Dilek Ertek olayı son dakika gelişmeleri ile gündemdeki yerini koruyor. Sevgilisi ile birlikte tatil için aiti'ye giden iş insanı Dilek Ertek, bindiği gemiden düşerek sırra kadem bastı. 20 gündür bulunamayan Dilek Ertek için gıyabi cenaze namazı kılındı. Bu kapsamda konu ile ilgili detayları öğrenmek isteyenler, ''Dilek Ertek kimdir, kaç yaşında, sevgilisi kimdir?'' sorularına yanıt arıyor. Öte yandan Ertek ile birlikte gemide olan ve ifadesi alındıktan sonra ülkesine dönen İsviçreli erkek arkadaşının kim olduğu da merak ediliyor. Peki, Dilek Ertek'e ne oldu, öldü mü, bulundu mu, son durum nedir? İşte, İş insanı Dilek Ertek olayı son dakika haberleri ve tüm gelişmeler…
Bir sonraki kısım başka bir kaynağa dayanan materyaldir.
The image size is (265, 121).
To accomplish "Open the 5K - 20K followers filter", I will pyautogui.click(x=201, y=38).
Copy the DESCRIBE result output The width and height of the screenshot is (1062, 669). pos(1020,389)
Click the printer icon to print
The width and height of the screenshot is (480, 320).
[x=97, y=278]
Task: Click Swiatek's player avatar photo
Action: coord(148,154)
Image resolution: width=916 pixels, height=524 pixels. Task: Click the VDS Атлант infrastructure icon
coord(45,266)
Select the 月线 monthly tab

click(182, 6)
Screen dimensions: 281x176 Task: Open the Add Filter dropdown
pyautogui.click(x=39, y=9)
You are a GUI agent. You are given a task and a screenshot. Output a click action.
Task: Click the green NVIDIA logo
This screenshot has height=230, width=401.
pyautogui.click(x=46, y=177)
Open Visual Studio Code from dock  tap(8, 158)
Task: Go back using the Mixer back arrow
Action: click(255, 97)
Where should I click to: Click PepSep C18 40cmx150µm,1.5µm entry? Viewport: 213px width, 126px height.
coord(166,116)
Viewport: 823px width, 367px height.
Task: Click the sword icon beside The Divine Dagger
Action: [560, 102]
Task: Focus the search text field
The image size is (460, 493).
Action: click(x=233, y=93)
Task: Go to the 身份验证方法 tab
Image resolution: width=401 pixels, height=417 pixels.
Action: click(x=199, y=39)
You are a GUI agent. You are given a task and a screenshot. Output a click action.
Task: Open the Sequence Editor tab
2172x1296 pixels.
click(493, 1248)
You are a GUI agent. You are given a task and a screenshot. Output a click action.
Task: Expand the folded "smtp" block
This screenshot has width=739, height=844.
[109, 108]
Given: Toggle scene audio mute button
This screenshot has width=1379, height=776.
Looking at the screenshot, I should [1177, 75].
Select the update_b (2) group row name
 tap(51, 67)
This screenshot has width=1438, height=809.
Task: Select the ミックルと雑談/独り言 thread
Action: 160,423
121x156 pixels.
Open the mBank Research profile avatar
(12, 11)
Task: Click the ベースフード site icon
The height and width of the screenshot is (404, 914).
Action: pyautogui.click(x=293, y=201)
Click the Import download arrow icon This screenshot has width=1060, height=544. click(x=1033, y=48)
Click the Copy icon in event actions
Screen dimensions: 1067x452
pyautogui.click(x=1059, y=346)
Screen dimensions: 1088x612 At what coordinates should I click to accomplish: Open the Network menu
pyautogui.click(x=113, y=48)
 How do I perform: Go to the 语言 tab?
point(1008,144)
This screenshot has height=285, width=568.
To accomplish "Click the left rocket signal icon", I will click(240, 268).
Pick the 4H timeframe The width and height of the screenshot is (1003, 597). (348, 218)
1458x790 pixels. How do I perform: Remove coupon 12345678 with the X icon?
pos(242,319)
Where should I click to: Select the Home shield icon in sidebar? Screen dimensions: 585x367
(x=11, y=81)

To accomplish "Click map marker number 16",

1959 yılında dünyaya gelen Dilek Ertek, Beyoğlu'ndaki Avusturya Lisesi'nde okudu. Mimar Sinan Ünversitesi'nden mezun olan Dilek Ertek, New York'ta mücevher eğitimi aldı.
İş hayatına 1982 yılında ipek üzerine resim, desen ve tasarım yaparak başlayan Dilek Ertek, daha sonra kendi işini kurdu.
1995 yılında İstanbul'da ilk mağazasını açan Ertek, ünlü bir mücevher markasının dağıtımcılığını yaparken, kendisinin bir antika dükkanı bulunuyordu.
Dilek Ertek, 1982 yılında iş insanı Hüseyin Yalçınkaya ile evlendi. 2004 yılında boşanan çiftin Gökçe Atuk isminde bir oğlu var.
Bindiği kurvaziyer gemisinden 25 Ekim gecesi düşerek kayıplara karışan 71 yaşındaki işkadını Dilek Ertek'in cesedi hâlâ bulunamadı.
İşkadınının ölümü gizemini korurken oğlu Gökçe Atuk gazeteye verdiği vefat ilanıyla bugün gıyabi cenaze namazının kılınacağını bildirdi.
İlanda "Acı kaybımız, canım annem Dilek Ertek elim bir gemi kazasında vefat etmiştir" ifadeleri yer aldı.
Ertek için bugün Teşvikiye Camii'nde gıyabi cenaze namazı kılınacak.
Cemiyet hayatının tanınan isimlerinden ünlü işkadını Dilek Ertek, İsviçreli sevgilisi Artur Fuchberger ile tatil yapmak üzere gittiği Tahiti'de cruise gemisine bindi. Gemi, Pasifik Okyanusu'nda seyir halindeyken, sevgilisi Ertek'in kayıp olduğunu bildirdi.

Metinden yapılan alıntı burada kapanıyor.